Typical information included in these records
Marriage license / recorded marriage record
- Full names of both parties (including maiden name where applicable)
- Date and place of marriage and/or license issuance date
- Ages or dates of birth (varies by form/version)
- Residences (often city/county/state)
- Officiant’s name and authority, and return/recording details
- Witnesses and parents’ names may appear depending on the era and form used
Divorce decree (court judgment)
- Court name, case number, parties’ names
- Date of filing and date of final judgment
- Findings and orders dissolving the marriage
- Orders regarding property division, debt allocation, maintenance (alimony), child custody, parenting time, and child support (when applicable)
- Restoration of former name (when ordered)
- Signatures, certifications, and service/notice information in the case file
Annulment order/judgment
- Court name, case number, parties’ names
- Legal basis for annulment and court findings
- Order declaring the marriage void/voidable and related relief
- Related orders affecting property, support, or children (when applicable)
Privacy or legal restrictions
Vital records access limits
- Kentucky treats many vital records as restricted for a statutory period.

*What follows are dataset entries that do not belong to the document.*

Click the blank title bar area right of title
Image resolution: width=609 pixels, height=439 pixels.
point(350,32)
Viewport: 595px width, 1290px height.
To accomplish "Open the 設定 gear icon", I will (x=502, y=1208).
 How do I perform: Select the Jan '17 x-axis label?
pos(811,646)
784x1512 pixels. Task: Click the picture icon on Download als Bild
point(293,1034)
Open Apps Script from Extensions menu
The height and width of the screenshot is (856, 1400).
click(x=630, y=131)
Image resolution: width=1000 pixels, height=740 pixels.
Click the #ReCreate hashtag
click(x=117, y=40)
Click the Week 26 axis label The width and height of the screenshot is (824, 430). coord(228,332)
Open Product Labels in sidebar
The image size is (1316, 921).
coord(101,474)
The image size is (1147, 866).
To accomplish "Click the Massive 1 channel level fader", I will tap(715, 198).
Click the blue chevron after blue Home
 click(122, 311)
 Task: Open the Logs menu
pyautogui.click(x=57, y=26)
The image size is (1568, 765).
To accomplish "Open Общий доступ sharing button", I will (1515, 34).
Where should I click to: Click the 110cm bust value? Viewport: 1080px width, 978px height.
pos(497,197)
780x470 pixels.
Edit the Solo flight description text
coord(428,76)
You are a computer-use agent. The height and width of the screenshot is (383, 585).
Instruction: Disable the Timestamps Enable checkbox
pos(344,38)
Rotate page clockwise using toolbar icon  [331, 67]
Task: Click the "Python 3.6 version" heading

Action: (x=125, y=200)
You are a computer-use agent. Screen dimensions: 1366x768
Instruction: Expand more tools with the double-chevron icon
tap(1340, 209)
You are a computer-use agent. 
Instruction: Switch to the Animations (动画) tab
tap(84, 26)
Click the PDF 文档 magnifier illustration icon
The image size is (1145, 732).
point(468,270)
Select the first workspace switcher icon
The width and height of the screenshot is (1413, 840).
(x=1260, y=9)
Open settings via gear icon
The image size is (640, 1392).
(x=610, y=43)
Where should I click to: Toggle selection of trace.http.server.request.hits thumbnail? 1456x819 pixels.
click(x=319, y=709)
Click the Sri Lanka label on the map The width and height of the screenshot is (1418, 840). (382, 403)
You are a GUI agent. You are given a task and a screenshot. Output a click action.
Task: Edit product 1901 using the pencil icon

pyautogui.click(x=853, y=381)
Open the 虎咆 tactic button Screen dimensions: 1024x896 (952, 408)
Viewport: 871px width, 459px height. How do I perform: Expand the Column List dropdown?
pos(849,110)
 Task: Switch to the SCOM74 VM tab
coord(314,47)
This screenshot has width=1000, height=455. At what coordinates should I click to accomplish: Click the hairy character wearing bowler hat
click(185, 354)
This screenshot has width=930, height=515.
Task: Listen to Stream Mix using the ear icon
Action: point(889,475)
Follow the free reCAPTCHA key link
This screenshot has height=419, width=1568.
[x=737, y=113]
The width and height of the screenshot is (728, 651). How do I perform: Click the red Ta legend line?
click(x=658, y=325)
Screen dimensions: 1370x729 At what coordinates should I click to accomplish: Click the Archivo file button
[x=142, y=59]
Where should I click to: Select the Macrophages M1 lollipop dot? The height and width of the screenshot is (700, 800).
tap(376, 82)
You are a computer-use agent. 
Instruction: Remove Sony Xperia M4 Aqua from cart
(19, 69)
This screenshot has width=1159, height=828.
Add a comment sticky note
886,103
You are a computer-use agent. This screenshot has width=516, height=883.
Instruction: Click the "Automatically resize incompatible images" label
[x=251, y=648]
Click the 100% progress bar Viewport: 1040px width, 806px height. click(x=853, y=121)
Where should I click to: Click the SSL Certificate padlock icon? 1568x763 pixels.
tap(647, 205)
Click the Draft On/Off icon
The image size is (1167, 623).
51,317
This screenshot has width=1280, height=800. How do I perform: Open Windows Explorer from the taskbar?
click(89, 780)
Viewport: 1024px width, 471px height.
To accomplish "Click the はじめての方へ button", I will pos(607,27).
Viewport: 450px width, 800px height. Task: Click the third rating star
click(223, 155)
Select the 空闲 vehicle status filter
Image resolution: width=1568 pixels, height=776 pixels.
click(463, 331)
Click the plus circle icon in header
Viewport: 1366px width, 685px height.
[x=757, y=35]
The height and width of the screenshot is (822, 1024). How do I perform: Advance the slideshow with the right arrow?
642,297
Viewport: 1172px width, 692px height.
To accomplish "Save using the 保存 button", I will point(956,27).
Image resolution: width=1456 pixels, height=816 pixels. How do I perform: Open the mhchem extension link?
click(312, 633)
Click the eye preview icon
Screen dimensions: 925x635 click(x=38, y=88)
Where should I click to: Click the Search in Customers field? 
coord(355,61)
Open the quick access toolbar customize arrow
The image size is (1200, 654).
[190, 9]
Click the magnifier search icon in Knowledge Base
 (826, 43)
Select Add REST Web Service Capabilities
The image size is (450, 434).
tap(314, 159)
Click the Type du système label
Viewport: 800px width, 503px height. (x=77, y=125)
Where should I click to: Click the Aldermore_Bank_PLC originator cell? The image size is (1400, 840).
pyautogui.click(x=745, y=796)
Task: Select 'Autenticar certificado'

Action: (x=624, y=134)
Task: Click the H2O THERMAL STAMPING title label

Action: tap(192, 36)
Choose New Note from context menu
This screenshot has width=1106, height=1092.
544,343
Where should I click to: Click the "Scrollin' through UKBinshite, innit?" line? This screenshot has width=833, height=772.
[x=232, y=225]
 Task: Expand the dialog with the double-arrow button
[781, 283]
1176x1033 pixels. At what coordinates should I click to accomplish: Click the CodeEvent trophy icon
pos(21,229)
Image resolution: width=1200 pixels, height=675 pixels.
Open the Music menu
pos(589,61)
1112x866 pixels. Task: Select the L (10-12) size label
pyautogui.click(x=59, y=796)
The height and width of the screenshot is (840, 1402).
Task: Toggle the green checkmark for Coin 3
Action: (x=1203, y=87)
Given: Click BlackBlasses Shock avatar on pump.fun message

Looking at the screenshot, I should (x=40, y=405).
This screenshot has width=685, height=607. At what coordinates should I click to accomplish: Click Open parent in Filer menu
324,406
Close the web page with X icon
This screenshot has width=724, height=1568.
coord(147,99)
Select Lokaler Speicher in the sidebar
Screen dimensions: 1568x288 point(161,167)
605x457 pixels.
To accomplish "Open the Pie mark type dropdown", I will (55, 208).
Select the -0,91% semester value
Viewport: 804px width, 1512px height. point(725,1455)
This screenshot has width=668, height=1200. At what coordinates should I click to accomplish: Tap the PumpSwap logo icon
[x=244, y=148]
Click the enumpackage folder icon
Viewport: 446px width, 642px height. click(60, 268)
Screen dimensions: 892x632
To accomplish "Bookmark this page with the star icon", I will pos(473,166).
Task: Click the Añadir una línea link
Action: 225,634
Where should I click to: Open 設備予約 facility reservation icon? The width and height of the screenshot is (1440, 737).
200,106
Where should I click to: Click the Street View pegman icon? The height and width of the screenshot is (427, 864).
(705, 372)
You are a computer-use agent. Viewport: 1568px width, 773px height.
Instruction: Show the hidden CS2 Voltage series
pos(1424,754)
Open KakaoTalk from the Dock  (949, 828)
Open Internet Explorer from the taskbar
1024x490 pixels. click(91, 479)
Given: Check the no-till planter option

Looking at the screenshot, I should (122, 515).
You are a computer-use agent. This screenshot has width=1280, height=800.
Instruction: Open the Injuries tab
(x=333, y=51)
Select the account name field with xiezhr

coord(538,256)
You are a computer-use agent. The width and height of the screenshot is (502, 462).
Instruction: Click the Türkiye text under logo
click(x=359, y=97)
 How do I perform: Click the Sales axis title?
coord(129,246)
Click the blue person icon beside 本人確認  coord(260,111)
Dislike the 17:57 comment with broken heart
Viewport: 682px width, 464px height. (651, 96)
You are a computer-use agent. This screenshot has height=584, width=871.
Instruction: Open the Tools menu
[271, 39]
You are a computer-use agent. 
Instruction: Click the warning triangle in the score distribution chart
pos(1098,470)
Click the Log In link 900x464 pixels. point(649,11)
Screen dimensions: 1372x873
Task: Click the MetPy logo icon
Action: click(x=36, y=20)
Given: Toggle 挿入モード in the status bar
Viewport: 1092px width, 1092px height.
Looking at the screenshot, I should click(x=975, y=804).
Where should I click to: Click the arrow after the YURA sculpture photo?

Certified copies from the state vital records office are generally limited to the person named on the record and other legally qualified requesters, subject to identification and eligibility rules.
Court record access limits
- Kentucky court case files are generally public records, but access to specific documents may be restricted by law or court rule (for example, records involving minors, domestic violence protections, adoption-related matters, or sealed/confidential filings).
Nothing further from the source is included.